## PROVIDED DATA
###

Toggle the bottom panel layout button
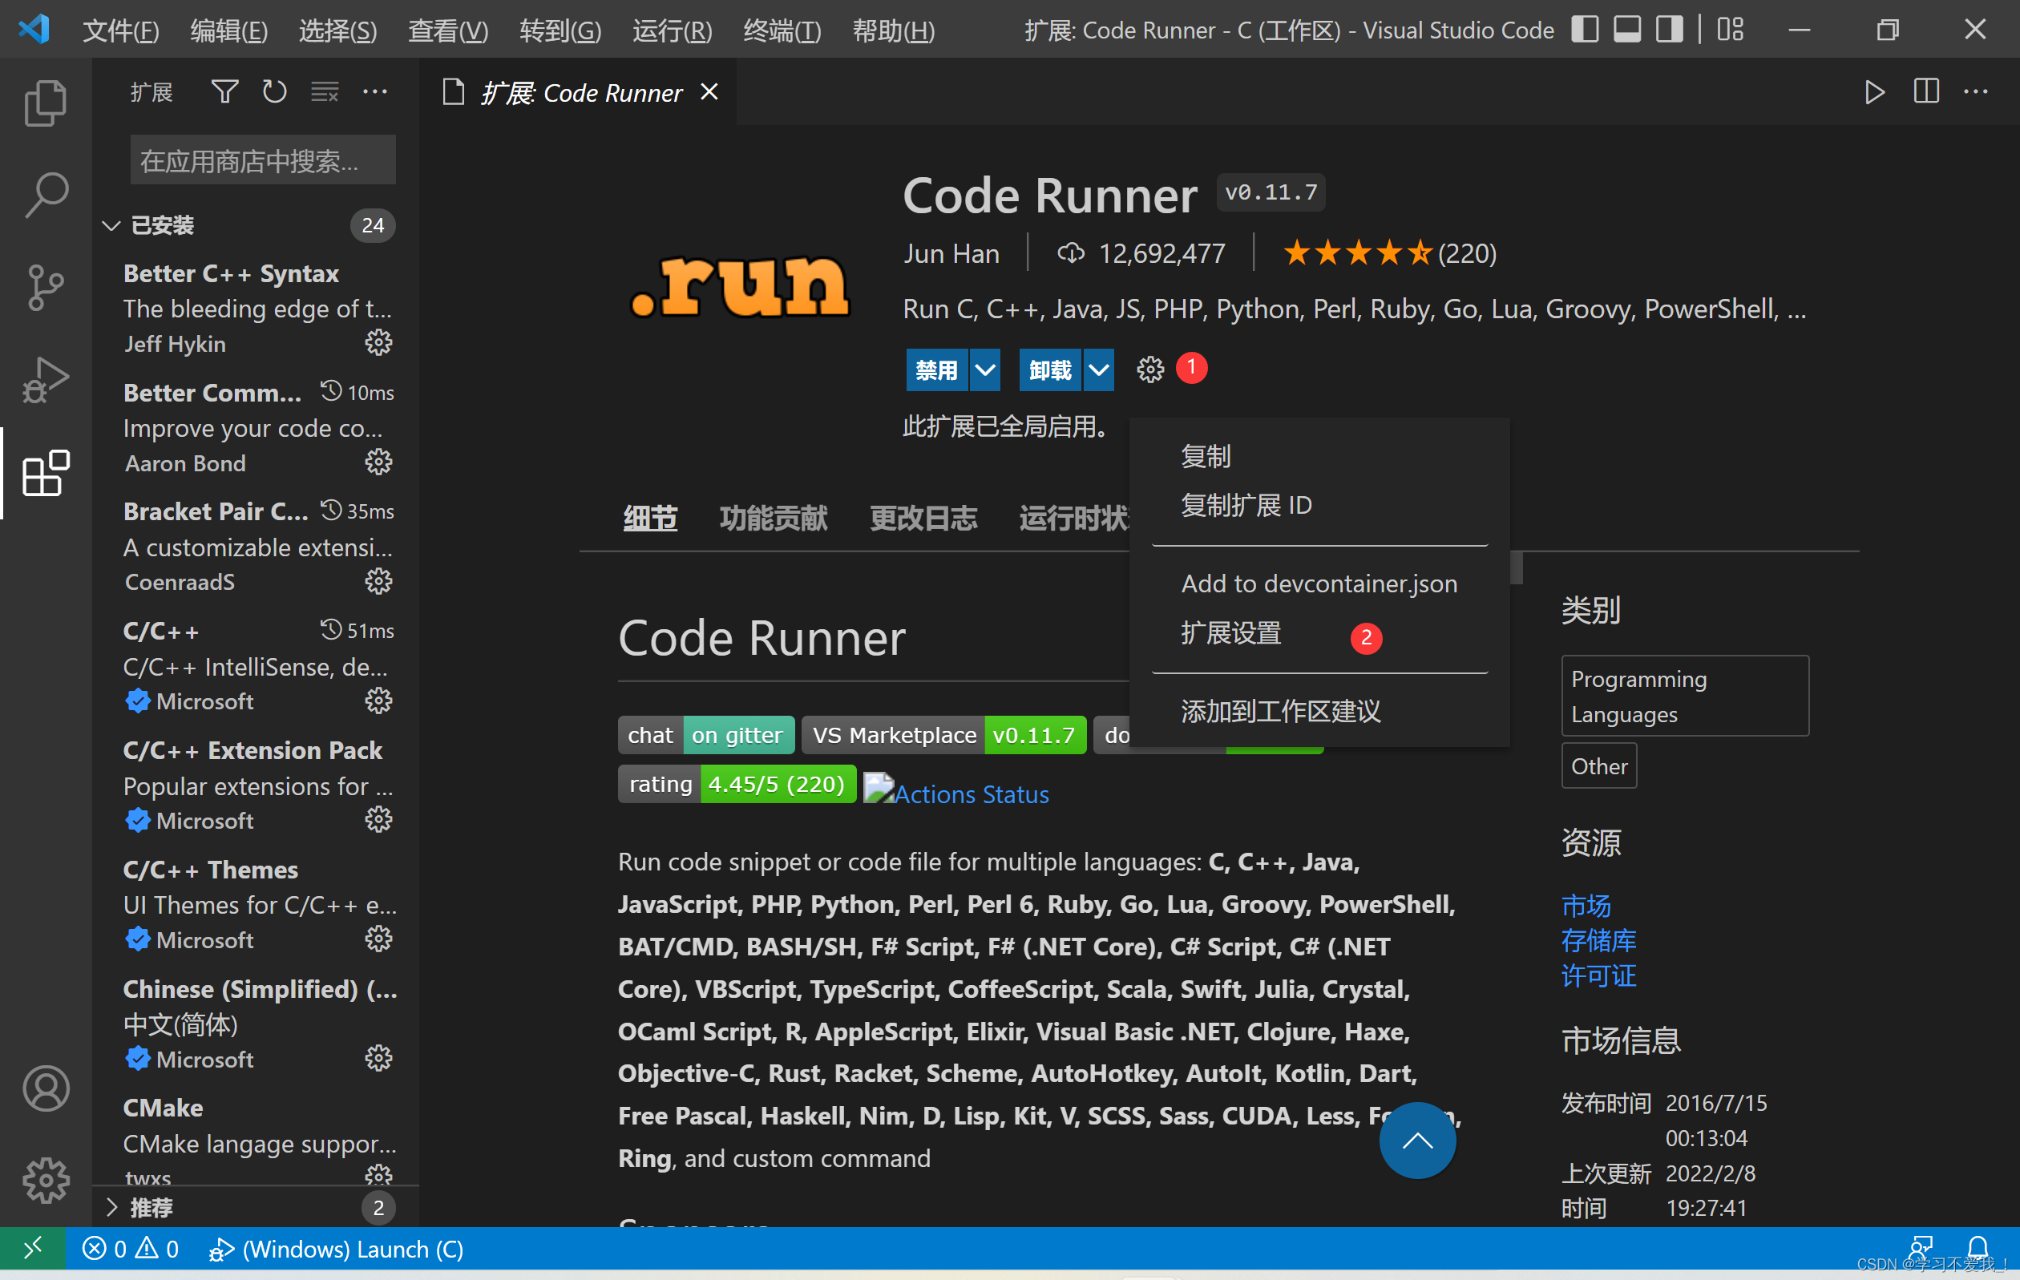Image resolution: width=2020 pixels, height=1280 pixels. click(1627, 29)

###

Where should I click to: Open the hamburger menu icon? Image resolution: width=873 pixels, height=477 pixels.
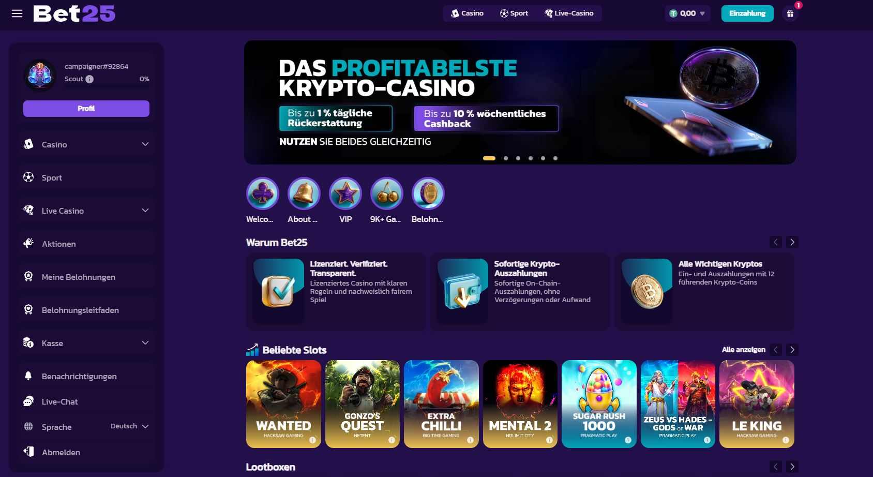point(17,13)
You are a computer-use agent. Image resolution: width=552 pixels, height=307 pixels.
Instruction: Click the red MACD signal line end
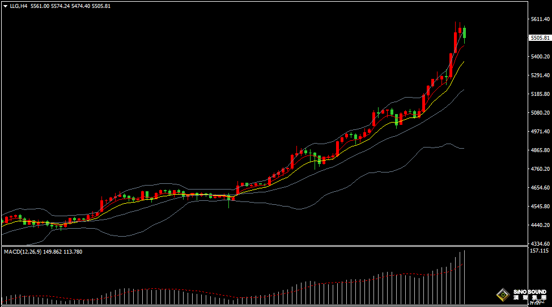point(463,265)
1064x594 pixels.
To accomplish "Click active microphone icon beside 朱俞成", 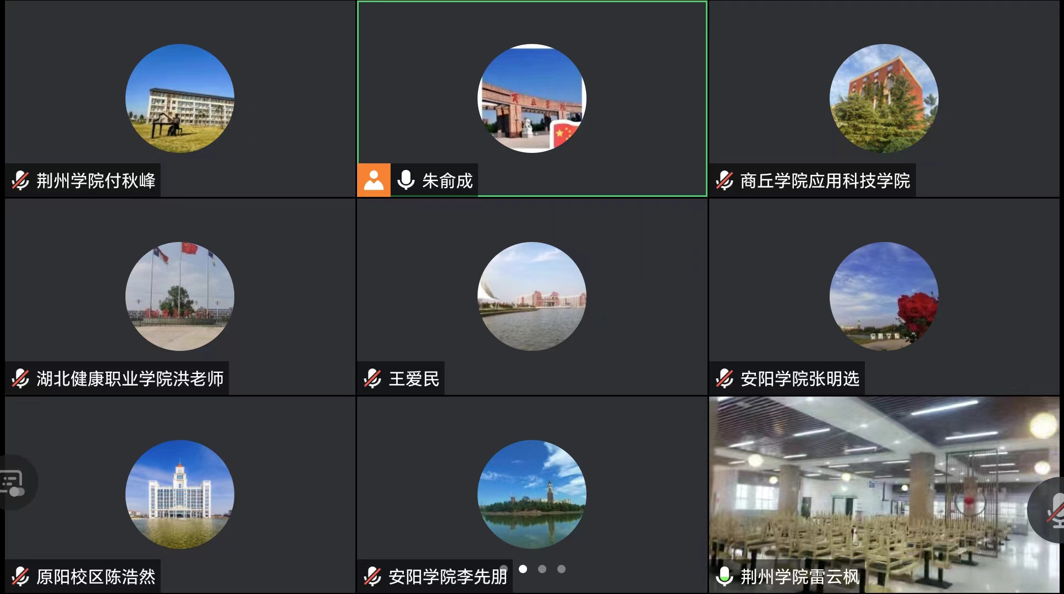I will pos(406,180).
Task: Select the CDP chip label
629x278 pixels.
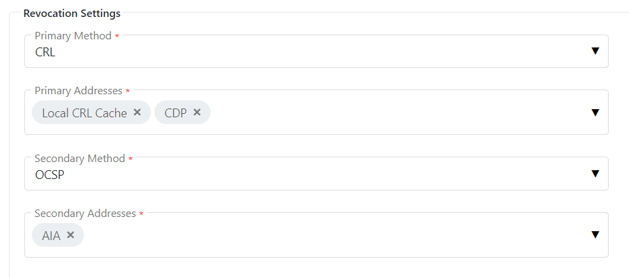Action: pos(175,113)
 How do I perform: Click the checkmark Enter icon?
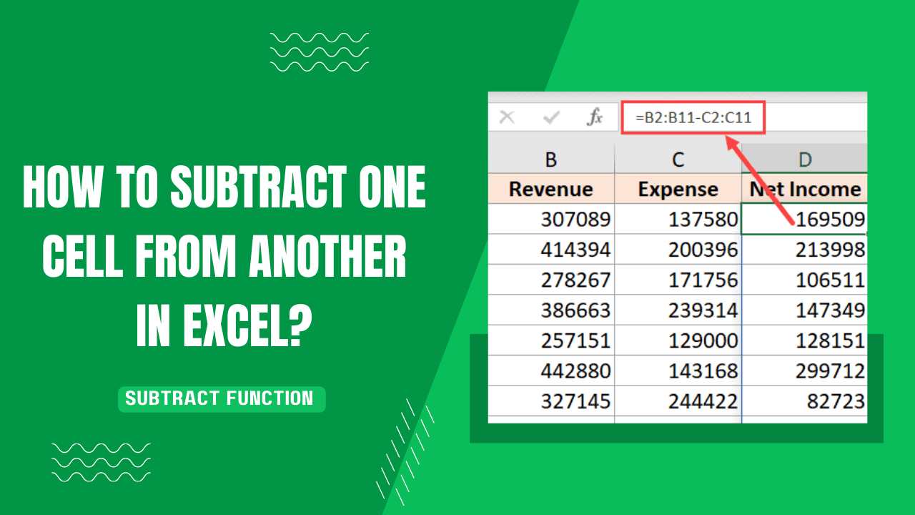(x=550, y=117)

###

Write out the records between the lines holding "Where should I" and "point(17,13)", inclusive, as a numbered list with no blank lines. Leave the pictures out.

1. Where should I click to: Open the hamburger menu icon? Image resolution: width=873 pixels, height=477 pixels.
2. point(17,13)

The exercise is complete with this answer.